Sui mercati internazionali di obbligazioni sono negoziati: euroobbligazioni, obbligazioni collocate sul mercato europeo da emittenti stranieri in diverse valute (eurodollari, euroyen ecc.); eurobond (➔) e project bond, proposti nel 2011 per fronteggiare la crisi dei debiti sovrani europei e per finanziare a carico dell’Unione Europea, anziché dei singoli Stati, progetti di sviluppo; global bonds, denominati nella valuta del Paese dell’emittente, venduti contemporaneamente sulle principali piazze finanziarie internazionali; brady bond (➔), obbligazioni a lungo termine, emesse negli Stati in via di sviluppo, denominate in dollari e garantite da titoli pubblici americani.
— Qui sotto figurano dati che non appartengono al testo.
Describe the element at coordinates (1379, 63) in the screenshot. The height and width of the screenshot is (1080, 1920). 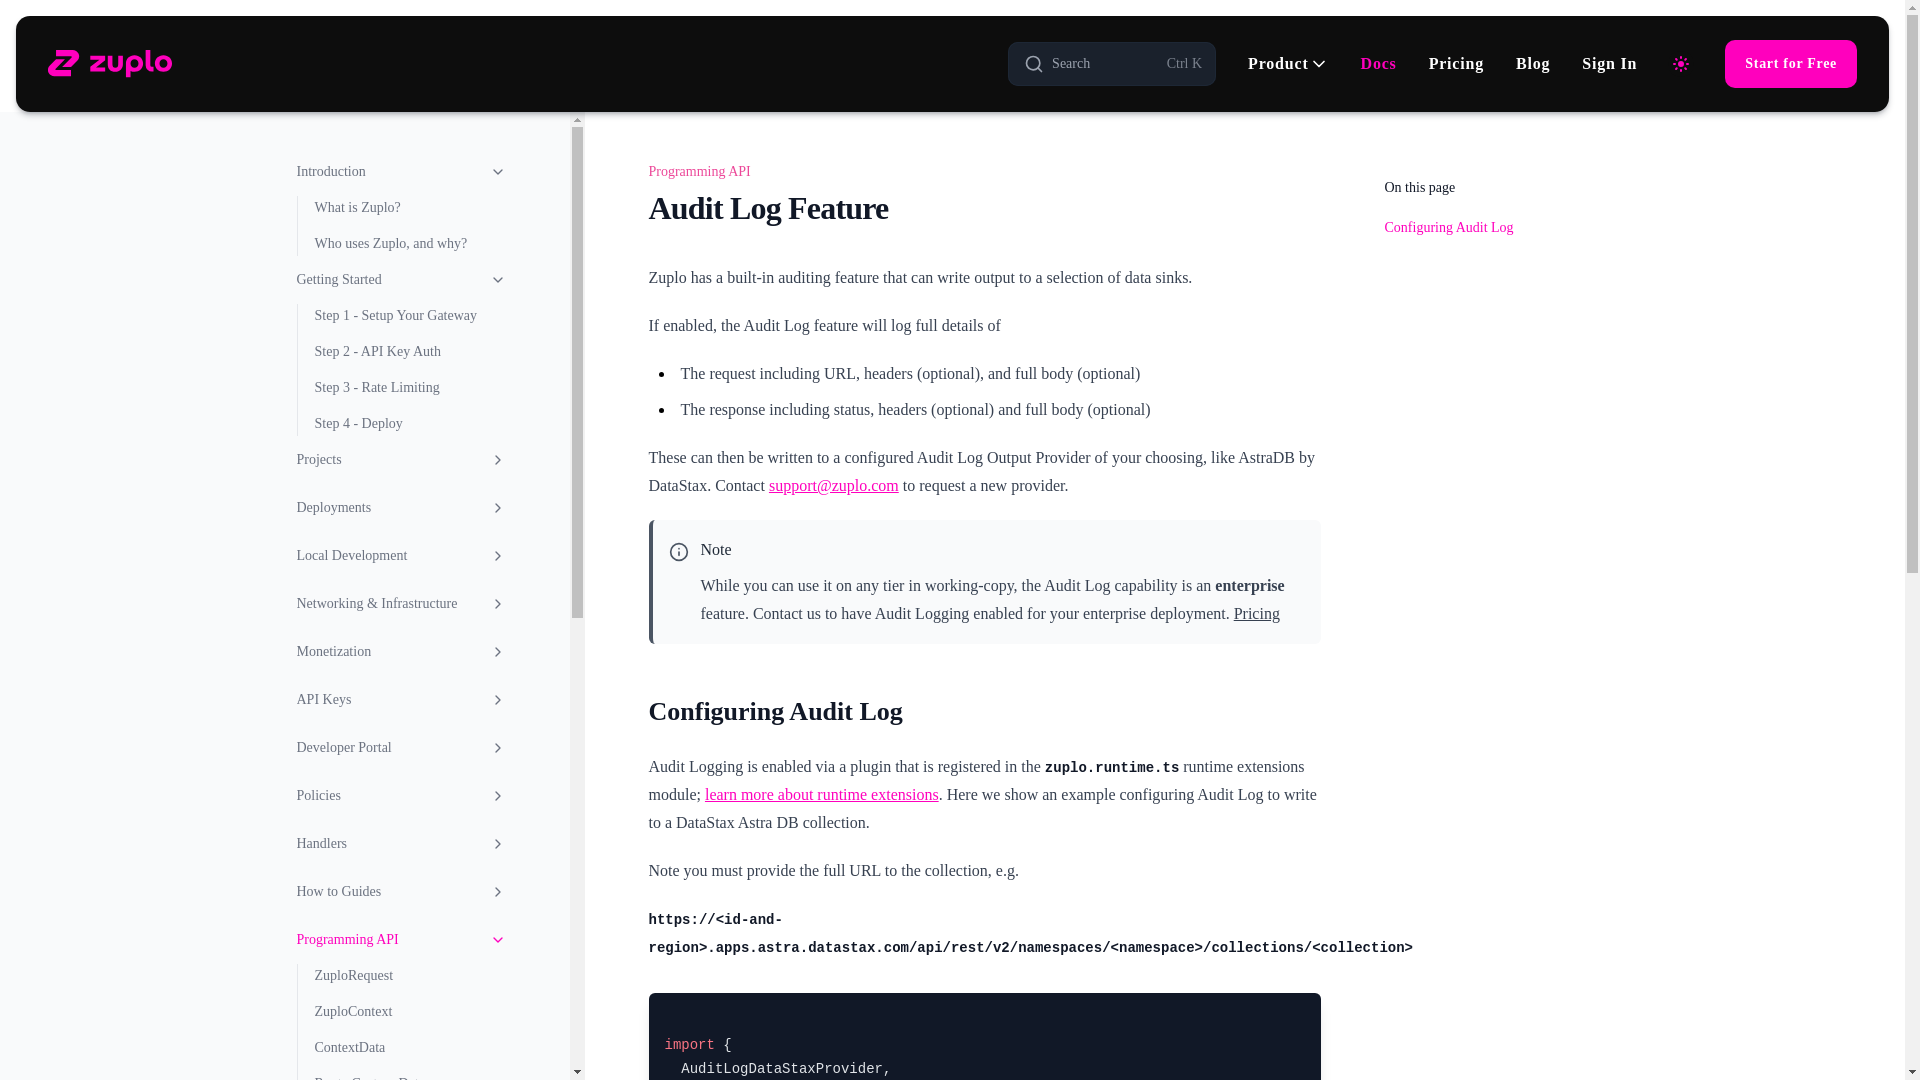
I see `Docs` at that location.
Esse vengono scambiate, sotto precise condizioni, con prestiti bancari a breve sottoscritti da tali Stati, ma che non sono in grado di onorare.
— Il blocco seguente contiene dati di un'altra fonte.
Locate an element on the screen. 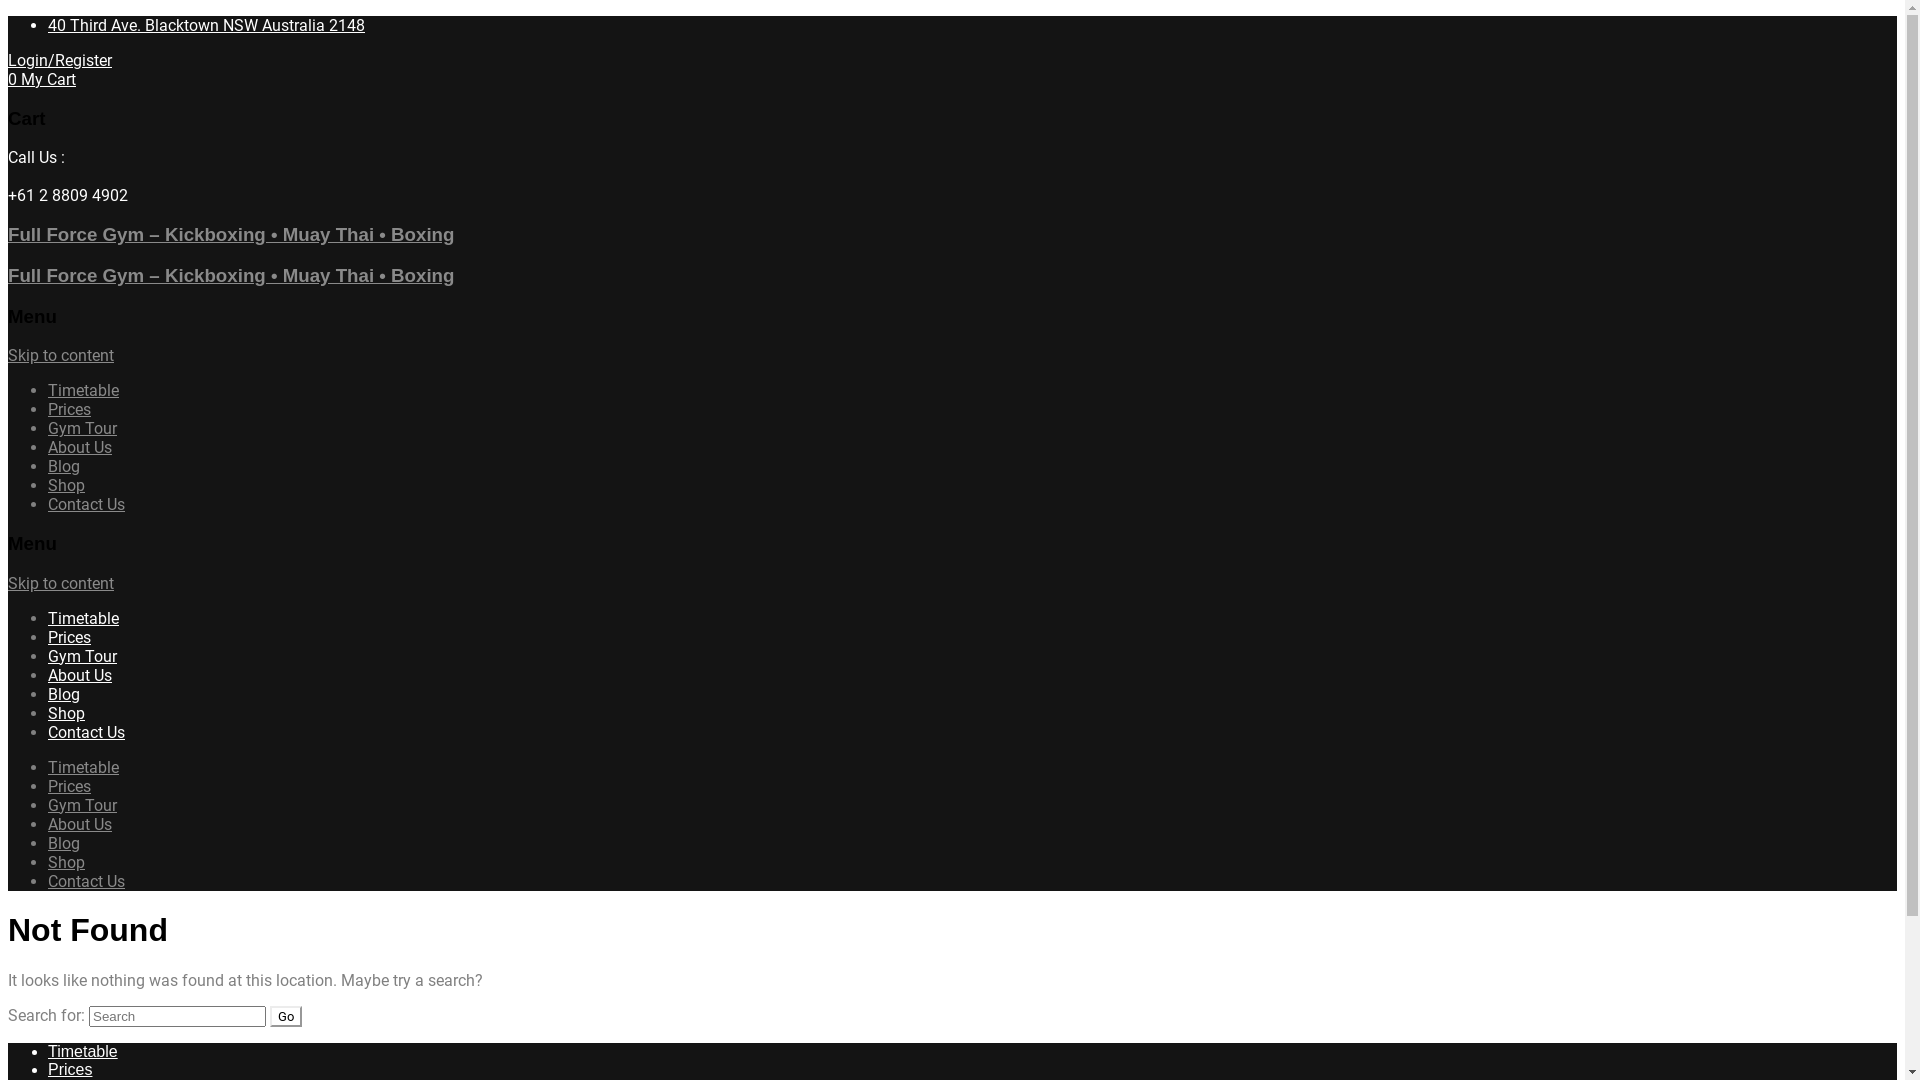 The height and width of the screenshot is (1080, 1920). Prices is located at coordinates (70, 410).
L’emittente può presentare differenti livelli di credibilità della sua capacità di onorare gli impegni collegati alle obbligazioni emesse. Essa è sinteticamente rappresentata dalle valutazioni delle agenzie di rating (➔). Per Standard & Poors, esse vanno dalla tripla A, attribuita alle obbligazioni degli emittenti con rischio di insolvenza prossimo a 0 (default free bonds), alla CCC con rischio di insolvenza piuttosto alto, cioè non inferiore al 20% per il primo anno successivo alla valutazione (junk bonds). Il giudizio espresso al momento dell’emissione può ovviamente essere modificato nel corso del tempo; nel caso che la credibilità scenda si ha un downgrading (➔). I prezzi di mercato delle obbligazioni sono inversamente proporzionali al merito di credito dell’emittente. I loro rendimenti debbono infatti incorporare il premio al rischio di insolvenza. Il giudizio sul merito di credito di un emittente può essere molto difficile quando l’emittente sia un’impresa con l’attività principale o esclusiva di confezionare e negoziare obbligazioni strutturate di tipo molto complesso. A dispetto delle apparenze, esse possono nascondere veri e propri titoli tossici (toxic assets) in grado di provocare non solo l’insolvenza dell’emittente, ma anche quella di altri operatori finanziari con grandi quantità di tali titoli in portafoglio. Il termine ‘tossico’ sembra essere stato coniato nel 2006 proprio con riferimento alle tranches junior. Su tali tranches grava interamente il rischio di insolvenza dei percettori dei mutui, ovvero di o. garantite da mutui ipotecari di subprime (cioè con debitori di scarso merito di credito) con un alto valore del rapporto fra importo del prestito e valore di mercato dell’immobile ipotecato (spesso pari o superiore a 1).